Keep only the lines that hold the string "Center", filtering out the rest of the entries below.

#####

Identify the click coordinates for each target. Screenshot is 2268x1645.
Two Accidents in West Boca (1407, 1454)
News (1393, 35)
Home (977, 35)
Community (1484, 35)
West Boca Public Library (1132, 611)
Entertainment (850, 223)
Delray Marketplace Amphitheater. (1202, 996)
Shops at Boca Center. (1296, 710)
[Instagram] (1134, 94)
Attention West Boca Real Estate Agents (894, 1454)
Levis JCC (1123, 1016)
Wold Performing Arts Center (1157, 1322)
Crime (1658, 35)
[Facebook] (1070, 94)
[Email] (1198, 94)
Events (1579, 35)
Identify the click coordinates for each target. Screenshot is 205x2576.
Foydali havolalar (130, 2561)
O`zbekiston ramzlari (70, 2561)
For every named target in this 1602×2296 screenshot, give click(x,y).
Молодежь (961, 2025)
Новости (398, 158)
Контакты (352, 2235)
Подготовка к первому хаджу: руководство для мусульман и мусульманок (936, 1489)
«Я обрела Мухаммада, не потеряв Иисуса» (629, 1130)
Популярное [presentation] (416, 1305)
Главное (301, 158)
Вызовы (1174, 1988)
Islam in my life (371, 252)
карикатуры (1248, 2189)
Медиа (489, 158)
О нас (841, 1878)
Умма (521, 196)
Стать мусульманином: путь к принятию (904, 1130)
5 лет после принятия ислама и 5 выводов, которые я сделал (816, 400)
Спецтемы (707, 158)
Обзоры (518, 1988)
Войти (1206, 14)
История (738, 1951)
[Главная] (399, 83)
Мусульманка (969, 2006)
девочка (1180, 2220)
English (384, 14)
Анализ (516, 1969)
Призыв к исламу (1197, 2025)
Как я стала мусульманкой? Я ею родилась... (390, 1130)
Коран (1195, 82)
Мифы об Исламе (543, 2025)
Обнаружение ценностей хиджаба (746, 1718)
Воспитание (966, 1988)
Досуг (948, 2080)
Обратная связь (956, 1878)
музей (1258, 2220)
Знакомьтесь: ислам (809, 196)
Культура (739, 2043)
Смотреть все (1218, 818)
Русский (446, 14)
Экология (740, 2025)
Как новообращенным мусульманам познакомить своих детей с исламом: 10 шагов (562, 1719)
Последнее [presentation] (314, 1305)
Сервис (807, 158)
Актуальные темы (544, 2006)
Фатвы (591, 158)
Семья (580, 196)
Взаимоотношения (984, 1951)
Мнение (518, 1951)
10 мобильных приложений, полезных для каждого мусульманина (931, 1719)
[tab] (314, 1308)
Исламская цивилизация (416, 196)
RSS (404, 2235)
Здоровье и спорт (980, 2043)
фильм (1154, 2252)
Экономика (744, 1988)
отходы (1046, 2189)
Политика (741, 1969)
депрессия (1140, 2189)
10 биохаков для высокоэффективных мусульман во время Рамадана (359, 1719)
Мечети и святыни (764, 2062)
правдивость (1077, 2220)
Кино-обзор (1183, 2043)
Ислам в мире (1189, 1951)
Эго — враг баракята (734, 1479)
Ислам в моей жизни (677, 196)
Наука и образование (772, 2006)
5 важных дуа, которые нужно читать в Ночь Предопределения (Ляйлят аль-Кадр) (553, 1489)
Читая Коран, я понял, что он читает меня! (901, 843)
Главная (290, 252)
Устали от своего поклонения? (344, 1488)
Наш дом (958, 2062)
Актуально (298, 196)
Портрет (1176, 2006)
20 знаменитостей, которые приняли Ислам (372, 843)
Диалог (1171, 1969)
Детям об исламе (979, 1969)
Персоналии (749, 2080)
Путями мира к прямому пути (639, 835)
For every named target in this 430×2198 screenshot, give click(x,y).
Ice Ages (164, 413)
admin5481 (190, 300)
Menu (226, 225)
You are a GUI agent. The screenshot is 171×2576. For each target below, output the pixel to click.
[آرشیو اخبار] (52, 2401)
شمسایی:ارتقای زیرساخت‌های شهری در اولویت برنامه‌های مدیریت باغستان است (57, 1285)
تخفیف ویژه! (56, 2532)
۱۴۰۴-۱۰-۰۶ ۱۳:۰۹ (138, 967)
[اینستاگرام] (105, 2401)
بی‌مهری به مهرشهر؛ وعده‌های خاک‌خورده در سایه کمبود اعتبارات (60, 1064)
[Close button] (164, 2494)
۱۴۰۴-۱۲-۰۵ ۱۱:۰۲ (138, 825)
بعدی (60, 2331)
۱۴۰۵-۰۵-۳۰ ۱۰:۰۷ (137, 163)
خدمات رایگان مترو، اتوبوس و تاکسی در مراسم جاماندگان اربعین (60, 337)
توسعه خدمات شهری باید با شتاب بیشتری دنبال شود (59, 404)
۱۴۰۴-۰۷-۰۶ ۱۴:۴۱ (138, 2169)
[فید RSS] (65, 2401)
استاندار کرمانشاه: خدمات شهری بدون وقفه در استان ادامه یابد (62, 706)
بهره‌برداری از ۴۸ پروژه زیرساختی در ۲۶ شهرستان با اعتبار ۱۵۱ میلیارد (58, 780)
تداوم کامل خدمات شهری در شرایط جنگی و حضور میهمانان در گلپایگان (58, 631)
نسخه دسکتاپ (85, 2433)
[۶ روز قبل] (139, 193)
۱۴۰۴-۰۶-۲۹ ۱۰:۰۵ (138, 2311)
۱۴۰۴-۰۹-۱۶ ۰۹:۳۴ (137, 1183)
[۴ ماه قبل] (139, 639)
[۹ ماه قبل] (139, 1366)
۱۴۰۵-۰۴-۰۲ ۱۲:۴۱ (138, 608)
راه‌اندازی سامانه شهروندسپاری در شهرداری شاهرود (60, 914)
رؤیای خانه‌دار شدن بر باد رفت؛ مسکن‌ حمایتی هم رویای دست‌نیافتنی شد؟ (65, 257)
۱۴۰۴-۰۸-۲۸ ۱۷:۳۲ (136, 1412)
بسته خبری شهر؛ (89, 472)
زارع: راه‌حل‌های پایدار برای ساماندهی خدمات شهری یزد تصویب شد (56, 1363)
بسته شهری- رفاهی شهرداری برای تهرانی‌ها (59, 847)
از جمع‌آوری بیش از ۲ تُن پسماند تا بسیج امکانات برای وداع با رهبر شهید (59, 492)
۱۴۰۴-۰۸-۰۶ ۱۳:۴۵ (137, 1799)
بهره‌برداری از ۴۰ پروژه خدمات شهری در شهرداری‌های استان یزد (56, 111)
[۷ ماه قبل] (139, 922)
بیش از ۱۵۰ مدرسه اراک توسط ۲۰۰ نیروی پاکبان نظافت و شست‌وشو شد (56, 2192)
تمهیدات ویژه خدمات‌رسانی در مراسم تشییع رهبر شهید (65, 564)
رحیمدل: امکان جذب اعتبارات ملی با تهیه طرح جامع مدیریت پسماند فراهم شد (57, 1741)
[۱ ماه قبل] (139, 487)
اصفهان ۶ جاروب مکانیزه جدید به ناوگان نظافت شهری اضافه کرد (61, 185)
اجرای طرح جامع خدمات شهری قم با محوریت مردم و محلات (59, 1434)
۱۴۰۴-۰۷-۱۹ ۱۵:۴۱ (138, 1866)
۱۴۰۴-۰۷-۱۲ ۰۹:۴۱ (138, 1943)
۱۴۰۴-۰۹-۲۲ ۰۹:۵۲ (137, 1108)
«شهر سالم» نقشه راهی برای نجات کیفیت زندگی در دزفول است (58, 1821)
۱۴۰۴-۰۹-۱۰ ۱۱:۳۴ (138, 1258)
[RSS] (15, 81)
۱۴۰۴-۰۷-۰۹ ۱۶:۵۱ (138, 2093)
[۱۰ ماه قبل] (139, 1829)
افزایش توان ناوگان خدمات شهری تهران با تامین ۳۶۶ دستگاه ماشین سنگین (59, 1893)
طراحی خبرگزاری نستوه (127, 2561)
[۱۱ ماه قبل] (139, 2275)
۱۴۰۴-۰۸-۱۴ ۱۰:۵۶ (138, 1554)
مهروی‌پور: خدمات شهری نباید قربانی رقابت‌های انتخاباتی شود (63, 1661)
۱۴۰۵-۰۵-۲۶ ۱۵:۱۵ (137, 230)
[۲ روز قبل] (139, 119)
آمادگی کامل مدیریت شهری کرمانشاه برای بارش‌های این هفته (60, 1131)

#####

• COMPLETED TASK
Shops at Boca Center. (1296, 710)
Wold Performing Arts Center (1157, 1322)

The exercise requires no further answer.